SUPPLIED INFORMATION section start

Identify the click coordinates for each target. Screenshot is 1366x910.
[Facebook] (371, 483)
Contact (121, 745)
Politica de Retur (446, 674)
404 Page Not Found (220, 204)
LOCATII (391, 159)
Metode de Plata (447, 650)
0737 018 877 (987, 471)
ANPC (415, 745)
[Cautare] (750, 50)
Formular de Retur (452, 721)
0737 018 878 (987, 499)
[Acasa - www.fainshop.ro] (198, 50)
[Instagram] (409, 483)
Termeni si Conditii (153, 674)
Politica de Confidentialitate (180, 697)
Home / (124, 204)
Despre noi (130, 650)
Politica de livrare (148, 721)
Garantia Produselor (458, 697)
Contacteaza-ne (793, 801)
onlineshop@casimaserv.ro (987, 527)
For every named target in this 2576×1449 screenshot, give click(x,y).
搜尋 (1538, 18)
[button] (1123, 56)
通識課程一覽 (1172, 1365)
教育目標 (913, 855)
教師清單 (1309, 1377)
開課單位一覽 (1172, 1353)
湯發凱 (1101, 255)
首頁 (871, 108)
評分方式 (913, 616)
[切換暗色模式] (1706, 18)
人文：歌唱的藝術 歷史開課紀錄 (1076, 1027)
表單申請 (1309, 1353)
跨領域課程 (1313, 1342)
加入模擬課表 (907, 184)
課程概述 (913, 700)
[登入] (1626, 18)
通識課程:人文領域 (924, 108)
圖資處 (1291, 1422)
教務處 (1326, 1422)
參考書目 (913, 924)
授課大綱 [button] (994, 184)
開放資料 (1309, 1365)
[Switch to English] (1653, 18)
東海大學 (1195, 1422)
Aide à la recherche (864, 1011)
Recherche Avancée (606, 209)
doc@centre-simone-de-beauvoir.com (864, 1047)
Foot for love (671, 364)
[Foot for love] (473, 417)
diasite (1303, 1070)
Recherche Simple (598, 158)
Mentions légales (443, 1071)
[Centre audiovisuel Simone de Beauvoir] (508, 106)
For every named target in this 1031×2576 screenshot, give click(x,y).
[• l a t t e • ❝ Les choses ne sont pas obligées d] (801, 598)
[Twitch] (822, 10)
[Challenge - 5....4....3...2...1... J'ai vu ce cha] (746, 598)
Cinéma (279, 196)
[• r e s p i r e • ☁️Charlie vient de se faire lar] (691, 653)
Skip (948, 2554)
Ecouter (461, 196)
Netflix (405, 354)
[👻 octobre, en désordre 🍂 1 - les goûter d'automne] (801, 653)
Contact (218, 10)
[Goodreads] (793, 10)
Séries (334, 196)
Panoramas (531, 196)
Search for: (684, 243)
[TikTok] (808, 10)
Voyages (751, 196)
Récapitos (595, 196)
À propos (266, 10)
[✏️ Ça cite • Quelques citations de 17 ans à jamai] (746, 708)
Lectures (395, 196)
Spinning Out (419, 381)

SUPPLIED INFORMATION section end

→ WHAT YOU ARE ASKED TO DO
Reproduce the lines of the records exactly, from the first one through the line that contains "教育目標 (913, 855)".

→ TASK ANSWER
Identify the click coordinates for each target. Screenshot is 1366x910.
[Facebook] (371, 483)
Contact (121, 745)
Politica de Retur (446, 674)
404 Page Not Found (220, 204)
LOCATII (391, 159)
Metode de Plata (447, 650)
0737 018 877 (987, 471)
ANPC (415, 745)
[Cautare] (750, 50)
Formular de Retur (452, 721)
0737 018 878 (987, 499)
[Acasa - www.fainshop.ro] (198, 50)
[Instagram] (409, 483)
Termeni si Conditii (153, 674)
Politica de Confidentialitate (180, 697)
Home / (124, 204)
Despre noi (130, 650)
Politica de livrare (148, 721)
Garantia Produselor (458, 697)
Contacteaza-ne (793, 801)
onlineshop@casimaserv.ro (987, 527)
For every named target in this 2576×1449 screenshot, give click(x,y).
搜尋 (1538, 18)
[button] (1123, 56)
通識課程一覽 (1172, 1365)
教育目標 (913, 855)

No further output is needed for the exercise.